Please give the records from the line with "Given: Expand the Data Stream select box" to the line with "Looking at the" as a two-column CSV with the headers request_text and answer. Use one row for each request, holding its text and its answer, with each value in a single quoted field and any line breaks replaced by spaces.
──────── Input for this task
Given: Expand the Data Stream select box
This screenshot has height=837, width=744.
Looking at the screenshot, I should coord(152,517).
────────────────
──────── Input for this task
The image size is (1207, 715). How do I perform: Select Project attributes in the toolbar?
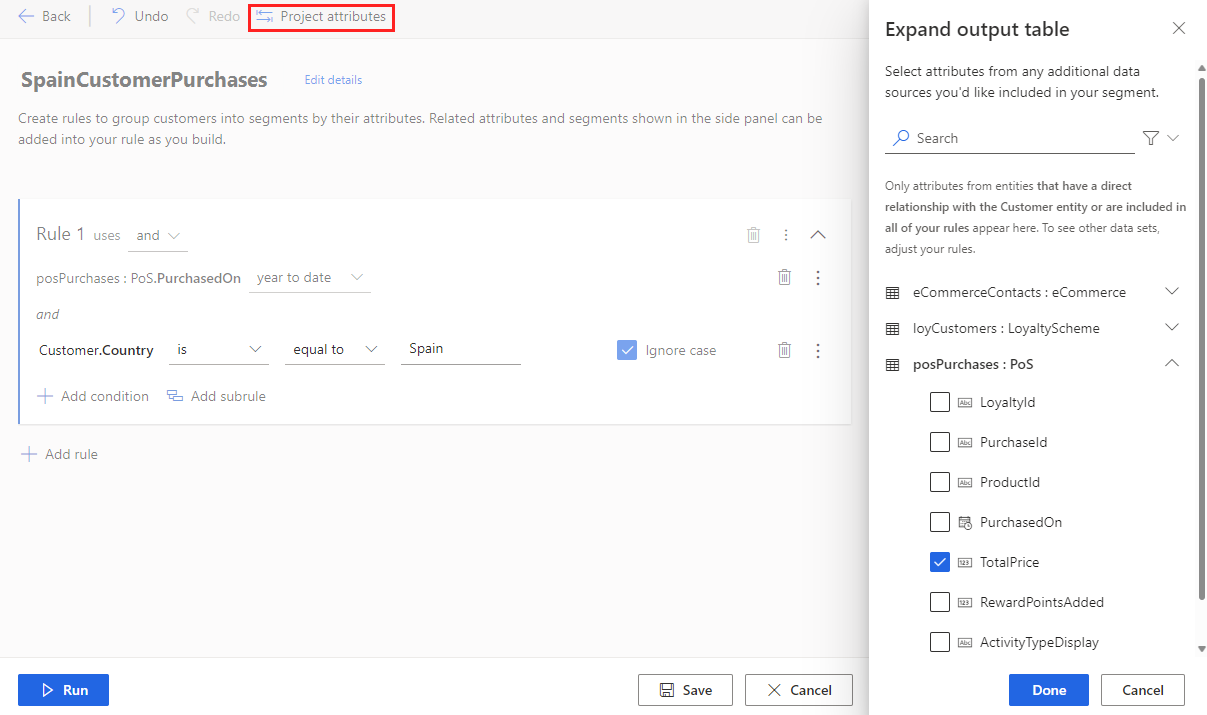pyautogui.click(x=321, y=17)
────────────────
- _Response_
request_text,answer
"Given: Expand the Data Stream select box This screenshot has height=837, width=744.","Looking at the screenshot, I should coord(152,517)."